A new label for them might help them establish themselves as their own thing - Device 6 is not like Hadean Lands, and it might not want to be sold as Hadean Lands. Or, it could just all get lumped under IF. We’re talking about parser-IF these days, so IF is no longer synonimous with parser.

As long as there’s interactivity, fiction, and a focus on the written word, maybe “interactive fiction” is big enough to cover all these works?

If we want an example of how to adapt novels and still not get IF, then I’d point you towards “IF Classics” and their “adaptations” of, recently, Cyrano.

I just consider them kinetic novels (sometimes stretched slightly in the direction of more interactivity).

This is the standard visual novel term for choiceless stories. See a bunch at games.renpy.org/category/kn

Yay! That would be great.

So, I thought about it more, and the other common element is a playfulness of interface – Device 6, etc are consciously experimental.

But it’s hard to stick a label on that! Labels for “experimental” are always being co-opted by new genres. That is – as soon as a thing becomes “its own thing”, people start repeating the interface conventions. Then it’s not experimental any more; it’s exploration of a form.

Multi-media fiction sounds like something that could be unveiled at some corprorate gathering with champagne and false tales of prospects. Plenty of fiction has images: especially children’s books. The early Fighting Fantasy books had art in them. So it boils down to audio and video. Audio will always be opt-in anyway given not all browsers support the same file extensions and not everyone has speakers hooked up to their PC. And video seems unworkable without audio when there’s other ways to animate stuff without it.

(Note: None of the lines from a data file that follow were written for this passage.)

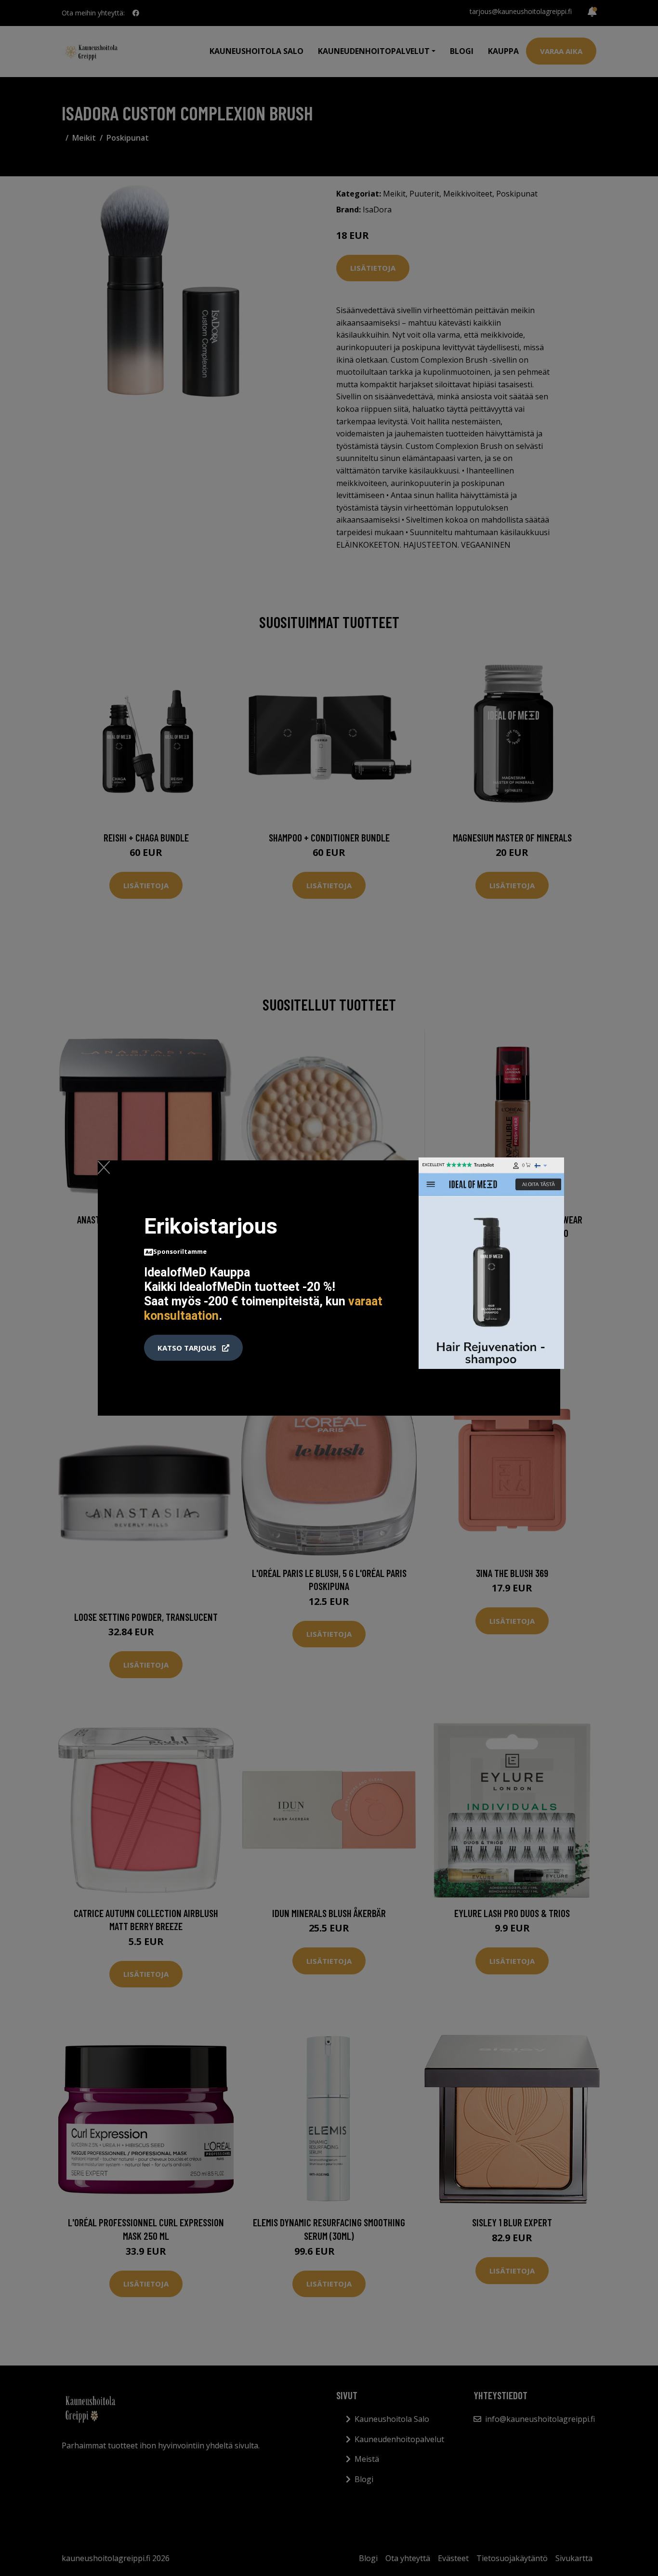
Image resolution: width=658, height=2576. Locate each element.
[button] (193, 1348)
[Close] (104, 1167)
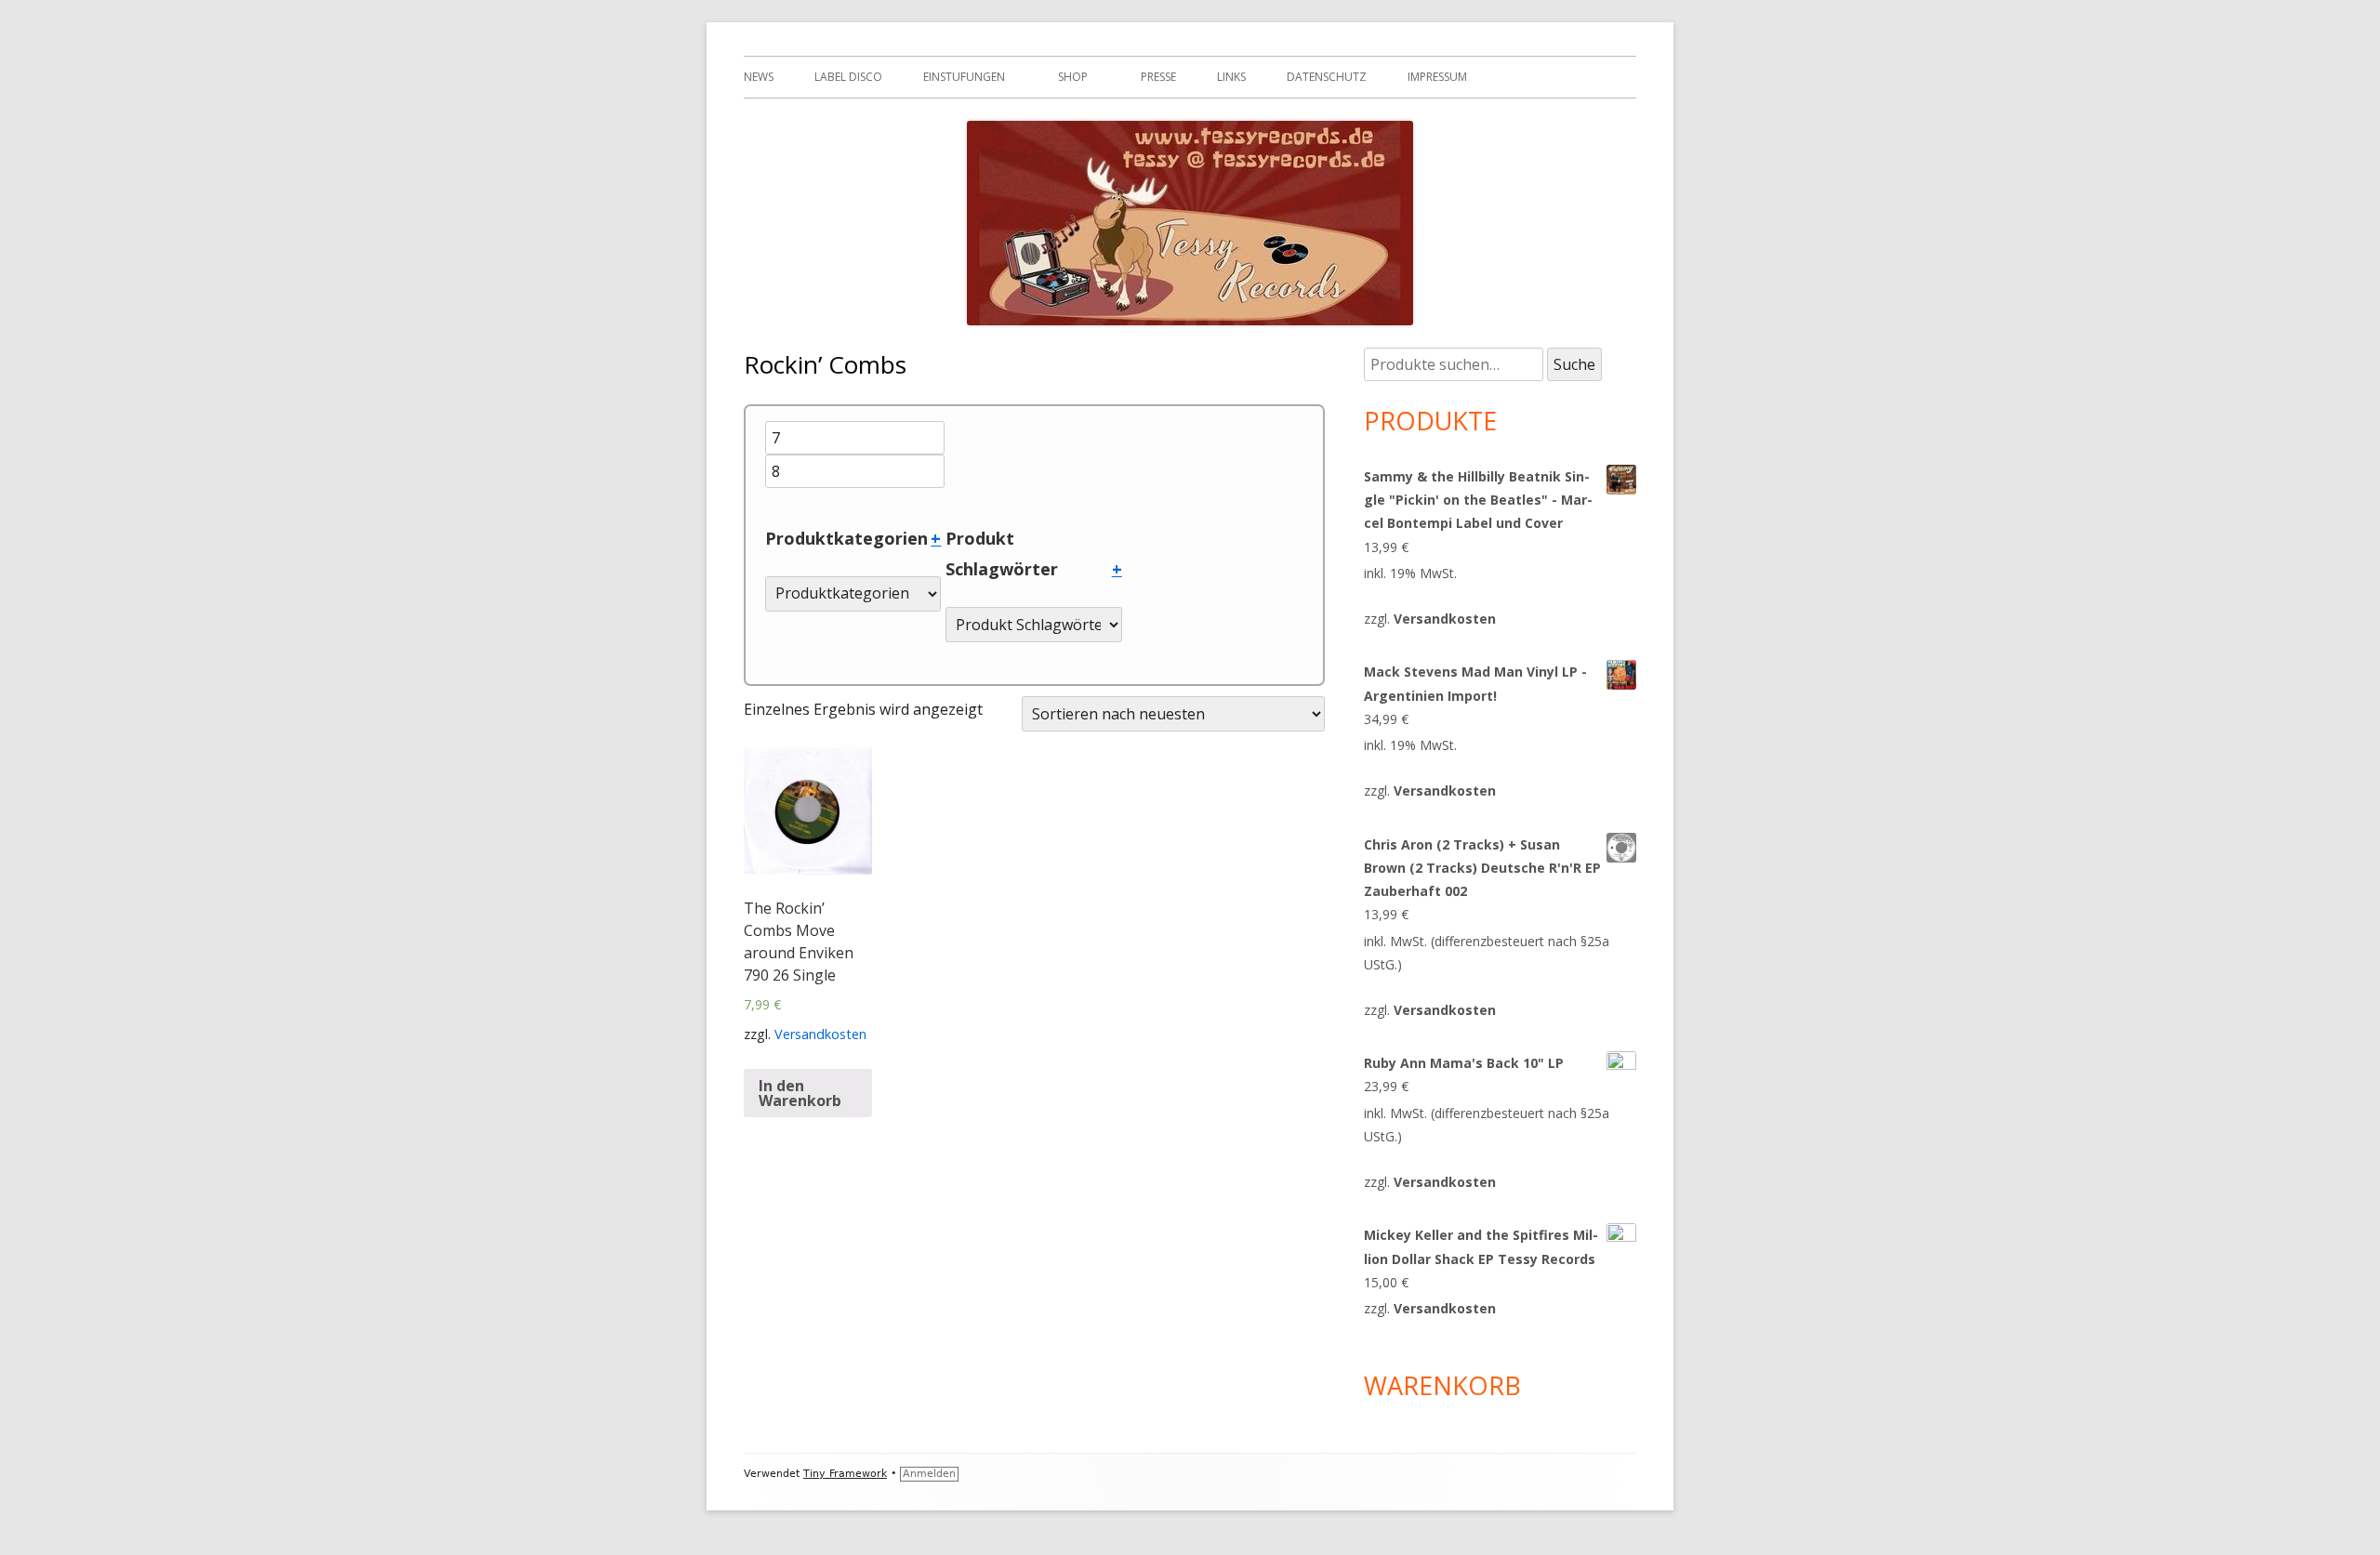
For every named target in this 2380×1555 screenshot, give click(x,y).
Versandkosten (820, 1034)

I like kinetic fiction, really I do.

Moving Fiction?

If you want to be plain about it, yes. That idea of motion in a medium that is usually static is the one thing that’s common to most of the works that have been brought up. I’ve played only a handful, but in Device 6, for instance, I know the idea of motion, the idea of momentum, the energy necessary for the story to keep moving, is part of its appeal. “Kinetic” to my mind brings up all these things - motion (usually forward), energetic motion. It’s dynamic.